Many nurseries are now open for business in the form of home deliveries. Two days ago I received six sacks of jack’s Magic compost, two bags of pea gravel, two large tubs, a pair of gardening gloves, and some slightly wilted verbenas. Carrying them all from the end of the front drive to the shed at the far end of the back garden was great fun. It didn’t kill me, so it must have made me stronger.
A neglected aspect of gardens is that they are generally more bio-diverse than Constable-country green fields and therefore better for the allegedly beleaguered environment.
I have a small (pretty neglected) garden beside a busy highway – still busy with 32 ton tipper trucks from the quarry a mile up the road. Every year we have two or three nests of songbirds in bushes or in our nest box – though most years bees (the kind that gather in packs of 200) are in the nest box. We see just about every British bird including a sparrow-hawk, and even a heron occasionally taking frogs from our tiny pond. The other evening, watching the crescent moon and Venus imitating the flags of Islamic states, I saw a scraggy fox carrying a rat that it had caught in our compost heap.
I like annoying Nimbys, so get those green fields built up and let gardens save the world.
I’ve the same here on the Via Gellia with a fair amount of continuing quarry traffic from various quarries.
We’ve even got a sparrow hawk too and several buzzards.
Kites are common in Yorkshire now. The only sparrow-hawk I’ve seen was fighting on the ground with a blackbird, and it lost and flew away empty beaked.
A government that is prepared to repress its peoples liberties will consider a few plants a bargain price for the general acceptance of its dictatorship.
It would help to have a general awareness about things before taking to your keyboard and proving you’re a moron. He didn’t want a lockdown in the first place, although I expect he wishes he’d not been so bullish about shaking infected people’s hands after it almost killed him.

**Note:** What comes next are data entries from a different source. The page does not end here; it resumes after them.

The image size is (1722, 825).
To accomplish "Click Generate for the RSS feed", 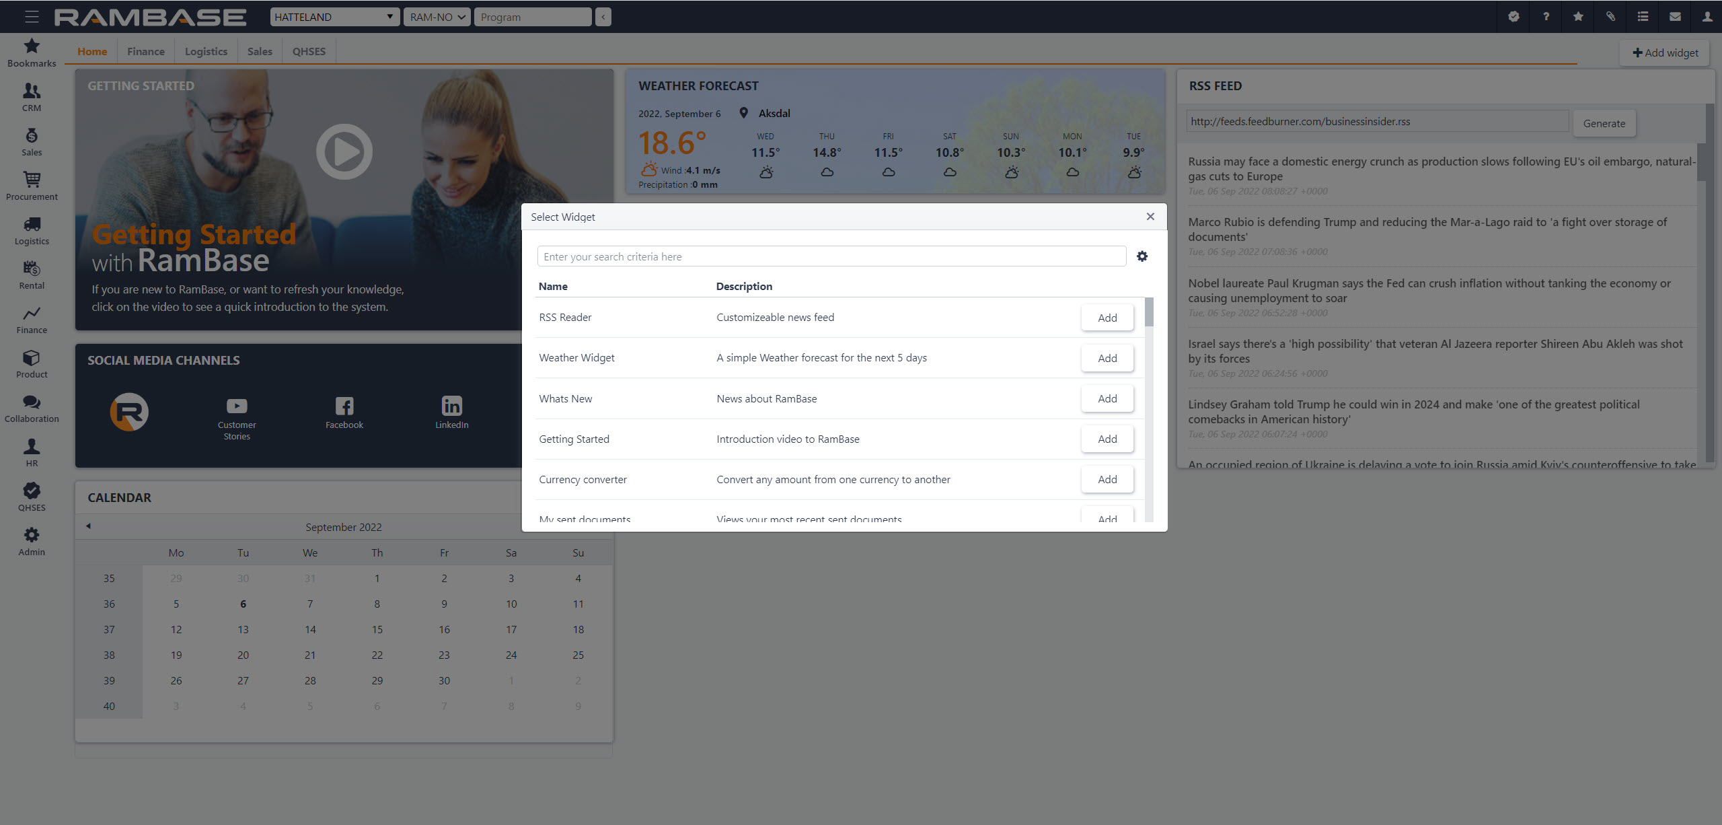I will click(x=1604, y=123).
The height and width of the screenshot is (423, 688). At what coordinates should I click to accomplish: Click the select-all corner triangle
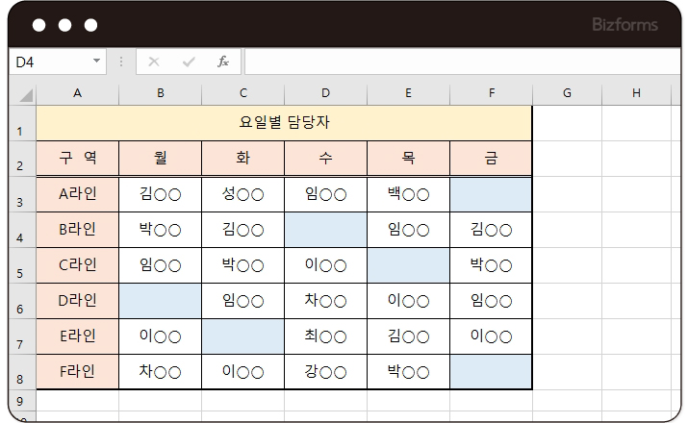pyautogui.click(x=25, y=94)
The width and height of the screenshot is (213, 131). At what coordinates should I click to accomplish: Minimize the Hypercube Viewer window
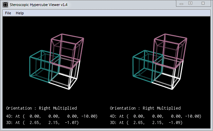(181, 3)
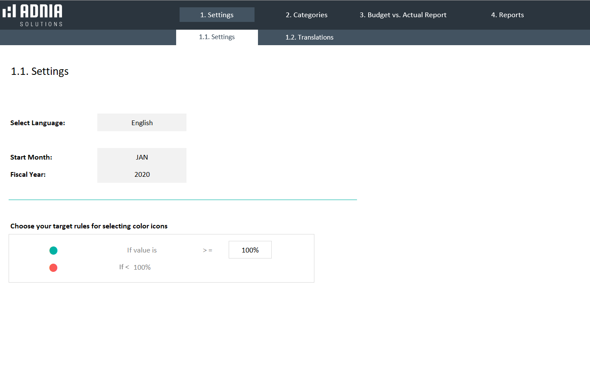Open the 1.2. Translations sub-tab
Screen dimensions: 590x391
[309, 37]
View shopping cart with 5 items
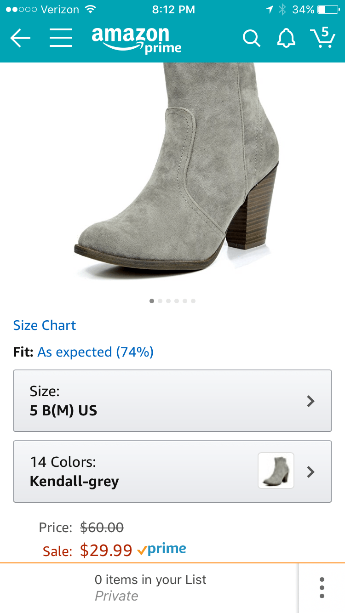 coord(322,38)
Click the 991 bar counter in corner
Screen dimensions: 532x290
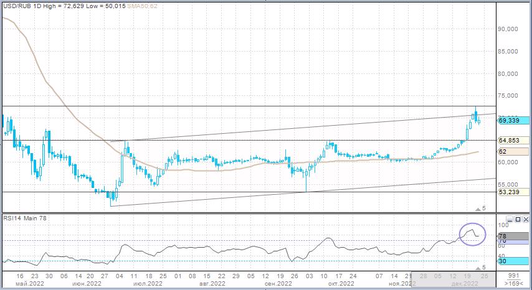(513, 275)
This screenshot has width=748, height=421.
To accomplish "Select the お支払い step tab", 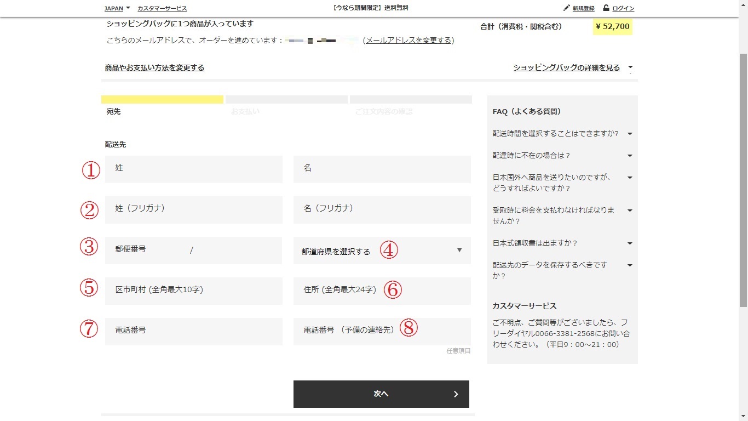I will (x=286, y=105).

And P.S. I’m not in any way a fan of the devious, lying, fraudulent flown, and hope his pathetically inept government crashes and burns, but repressive dictatorship? No.
Clown, not flown.
Such a lot of hostility Andrew. It seems excessive for Mr Johnson. Could it be misdirected and belong elsewhere? Have you been wronged by a blond(e) in the past perhaps?
Micheal,
Have you ever noticed that Wee Andy never actually posts a comment but just reacts in his wooden, lame fashion then dives back under the duvet?
Your viscious name-calling is unecessary..is Boris Hitler or something?
NO!
If he is unseated by the screaming vultures of the media&their lapdog/bitch politicans..get ready for the decent people of uk to NOT grin&bear it..
Noa: Boris isn’t a dictator. Neither does he have any interest in repressing our traditional liberties. He”s merely a rabbit staring into the headlights of an oncoming hrududu, wondering, “How can I make this hrududu work for my political advantage?” In other words, he’s a politician.